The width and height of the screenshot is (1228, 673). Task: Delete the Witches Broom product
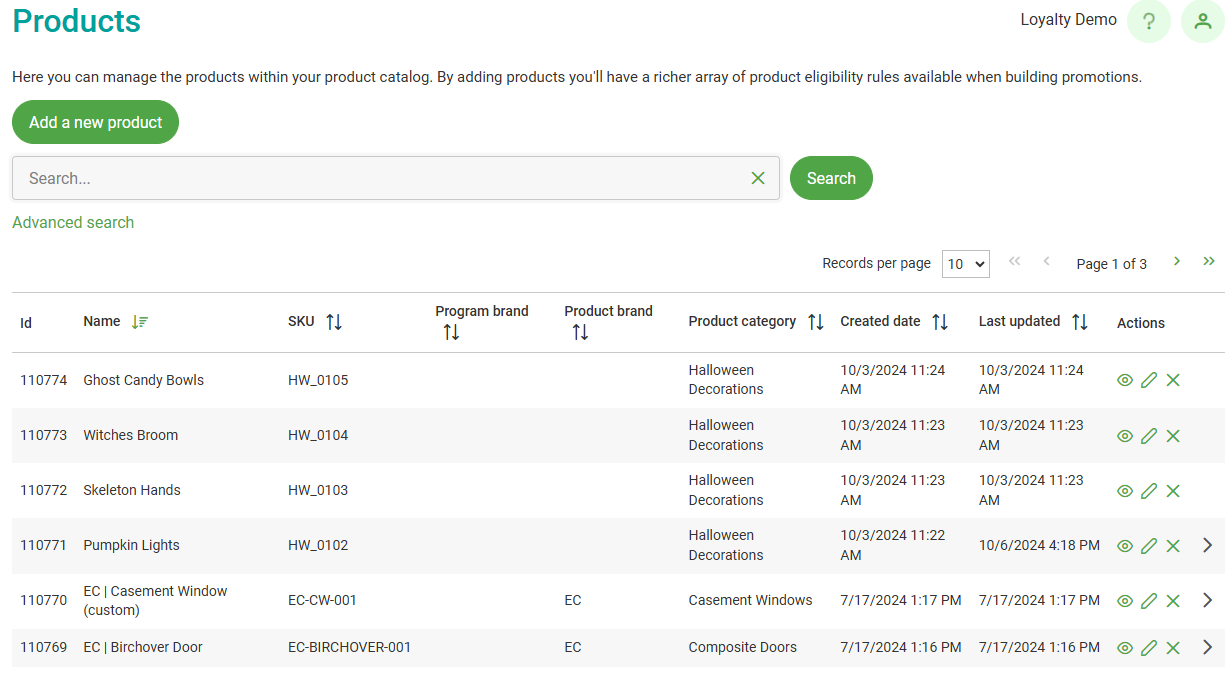[x=1173, y=436]

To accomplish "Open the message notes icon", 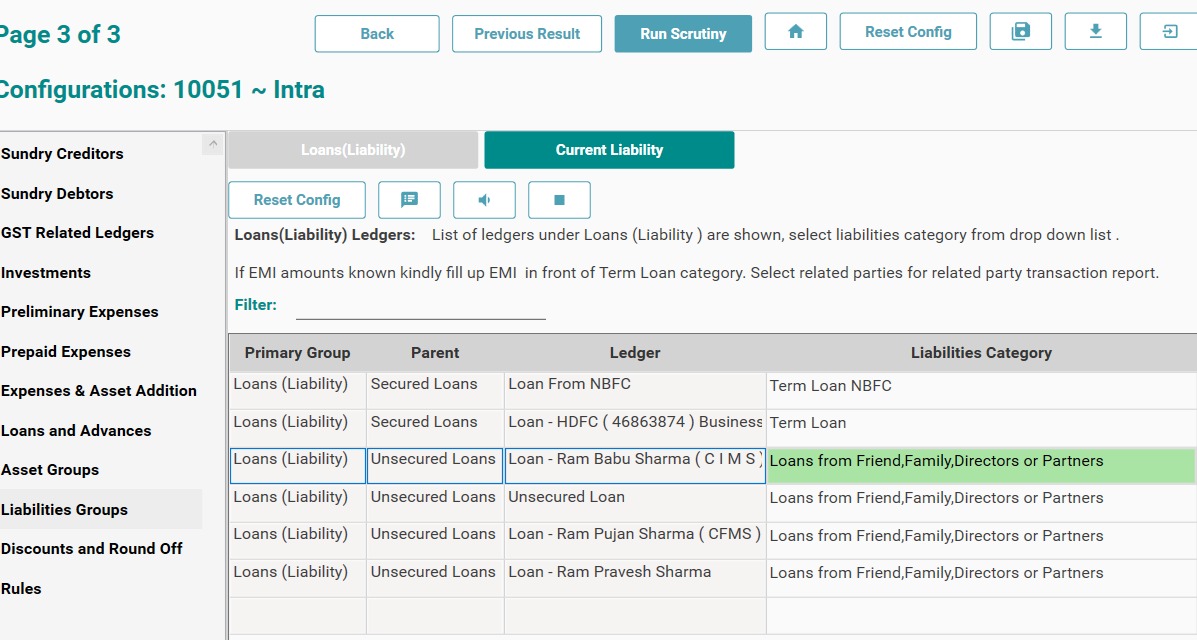I will coord(409,200).
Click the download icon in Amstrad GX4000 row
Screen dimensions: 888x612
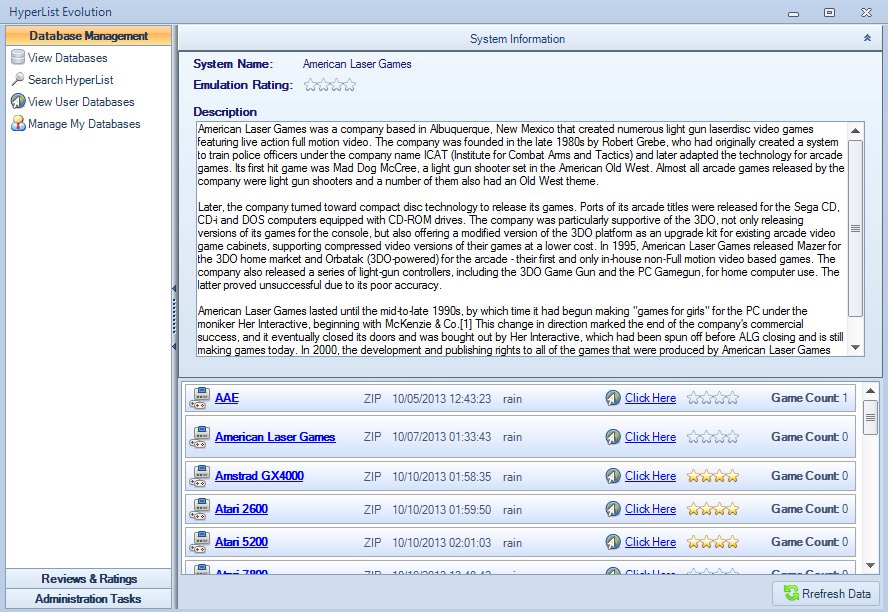coord(613,476)
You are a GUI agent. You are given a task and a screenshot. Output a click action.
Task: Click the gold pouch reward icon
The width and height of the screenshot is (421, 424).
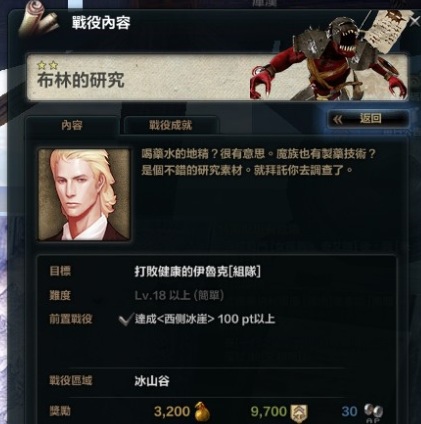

:: REQUIREMENTS ::
Turn the stretch of the records above, from the line containing "Click the download icon in Amstrad GX4000 row" through the end of the records, into a numbered list, skipping blank lines and leaving out the pictures.

:: OUTPUT FOR THIS EXERCISE ::
1. Click the download icon in Amstrad GX4000 row
2. Screen dimensions: 888x612
3. coord(613,476)
4. You are a GUI agent. You are given a task and a screenshot. Output a click action.
5. Task: Click the gold pouch reward icon
6. The width and height of the screenshot is (421, 424).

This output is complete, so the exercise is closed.